__Work request__.
Reproduce only the lines from the one containing "Task: Click the yellow playhead cursor marker" through the end of the data, exactly as they stand.

Segment Start: Data provided

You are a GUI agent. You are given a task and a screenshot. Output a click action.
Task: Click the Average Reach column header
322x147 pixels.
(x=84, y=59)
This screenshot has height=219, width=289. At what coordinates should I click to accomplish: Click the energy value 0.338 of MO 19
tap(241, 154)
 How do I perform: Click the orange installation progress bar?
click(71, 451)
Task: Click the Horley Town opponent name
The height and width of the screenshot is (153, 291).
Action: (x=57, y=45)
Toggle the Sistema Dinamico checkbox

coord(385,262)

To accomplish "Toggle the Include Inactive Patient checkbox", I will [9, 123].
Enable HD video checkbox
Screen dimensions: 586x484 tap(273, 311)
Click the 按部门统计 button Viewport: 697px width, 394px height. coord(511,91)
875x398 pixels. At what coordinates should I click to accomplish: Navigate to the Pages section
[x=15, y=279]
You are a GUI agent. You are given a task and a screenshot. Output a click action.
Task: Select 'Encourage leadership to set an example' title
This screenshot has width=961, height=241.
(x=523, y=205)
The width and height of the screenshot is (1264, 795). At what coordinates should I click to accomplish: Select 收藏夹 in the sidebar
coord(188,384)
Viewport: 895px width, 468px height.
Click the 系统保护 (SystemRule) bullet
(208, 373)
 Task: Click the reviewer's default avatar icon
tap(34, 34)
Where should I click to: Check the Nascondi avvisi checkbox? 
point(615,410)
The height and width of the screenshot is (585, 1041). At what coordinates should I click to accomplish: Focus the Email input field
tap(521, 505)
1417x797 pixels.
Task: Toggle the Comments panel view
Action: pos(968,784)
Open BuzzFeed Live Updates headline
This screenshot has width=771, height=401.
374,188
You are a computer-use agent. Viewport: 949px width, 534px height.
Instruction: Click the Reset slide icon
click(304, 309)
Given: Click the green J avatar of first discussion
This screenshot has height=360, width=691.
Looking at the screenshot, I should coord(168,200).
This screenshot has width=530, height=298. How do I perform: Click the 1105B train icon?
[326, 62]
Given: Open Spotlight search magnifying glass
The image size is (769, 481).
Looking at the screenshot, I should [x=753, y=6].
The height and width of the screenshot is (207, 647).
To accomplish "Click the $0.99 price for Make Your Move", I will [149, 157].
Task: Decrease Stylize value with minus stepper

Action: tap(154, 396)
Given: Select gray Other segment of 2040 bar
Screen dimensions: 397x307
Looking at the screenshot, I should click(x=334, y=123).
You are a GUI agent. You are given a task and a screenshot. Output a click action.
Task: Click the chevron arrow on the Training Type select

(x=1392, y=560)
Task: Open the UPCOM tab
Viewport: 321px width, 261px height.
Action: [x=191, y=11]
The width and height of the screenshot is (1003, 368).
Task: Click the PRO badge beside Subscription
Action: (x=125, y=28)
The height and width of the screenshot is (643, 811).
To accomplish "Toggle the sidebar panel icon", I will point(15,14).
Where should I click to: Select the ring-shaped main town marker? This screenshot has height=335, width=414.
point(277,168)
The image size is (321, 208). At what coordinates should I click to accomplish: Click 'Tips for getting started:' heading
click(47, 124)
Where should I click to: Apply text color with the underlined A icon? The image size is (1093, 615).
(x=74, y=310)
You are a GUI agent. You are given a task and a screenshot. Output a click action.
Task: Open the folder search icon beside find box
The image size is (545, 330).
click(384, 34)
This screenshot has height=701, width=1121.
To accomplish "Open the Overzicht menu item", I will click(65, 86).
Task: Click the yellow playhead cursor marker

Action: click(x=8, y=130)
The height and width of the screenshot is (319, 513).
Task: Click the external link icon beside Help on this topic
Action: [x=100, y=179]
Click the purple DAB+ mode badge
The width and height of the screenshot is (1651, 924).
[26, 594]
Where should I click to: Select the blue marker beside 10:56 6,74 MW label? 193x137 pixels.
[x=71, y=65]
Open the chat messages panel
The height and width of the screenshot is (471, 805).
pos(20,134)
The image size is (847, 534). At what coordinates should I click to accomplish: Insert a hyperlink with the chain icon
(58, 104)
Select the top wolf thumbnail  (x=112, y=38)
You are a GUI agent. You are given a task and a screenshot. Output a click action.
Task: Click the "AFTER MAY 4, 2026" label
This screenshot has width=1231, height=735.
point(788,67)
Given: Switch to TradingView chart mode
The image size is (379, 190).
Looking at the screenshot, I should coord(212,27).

Segment End: Data provided

__Response to this task__.
Task: Click the yellow playhead cursor marker

Action: click(x=8, y=130)
The height and width of the screenshot is (319, 513).
Task: Click the external link icon beside Help on this topic
Action: [x=100, y=179]
Click the purple DAB+ mode badge
The width and height of the screenshot is (1651, 924).
[26, 594]
Where should I click to: Select the blue marker beside 10:56 6,74 MW label? 193x137 pixels.
[x=71, y=65]
Open the chat messages panel
The height and width of the screenshot is (471, 805).
pos(20,134)
The image size is (847, 534). At what coordinates should I click to accomplish: Insert a hyperlink with the chain icon
(58, 104)
Select the top wolf thumbnail  (x=112, y=38)
You are a GUI agent. You are given a task and a screenshot. Output a click action.
Task: Click the "AFTER MAY 4, 2026" label
This screenshot has width=1231, height=735.
point(788,67)
Given: Switch to TradingView chart mode
The image size is (379, 190).
Looking at the screenshot, I should coord(212,27).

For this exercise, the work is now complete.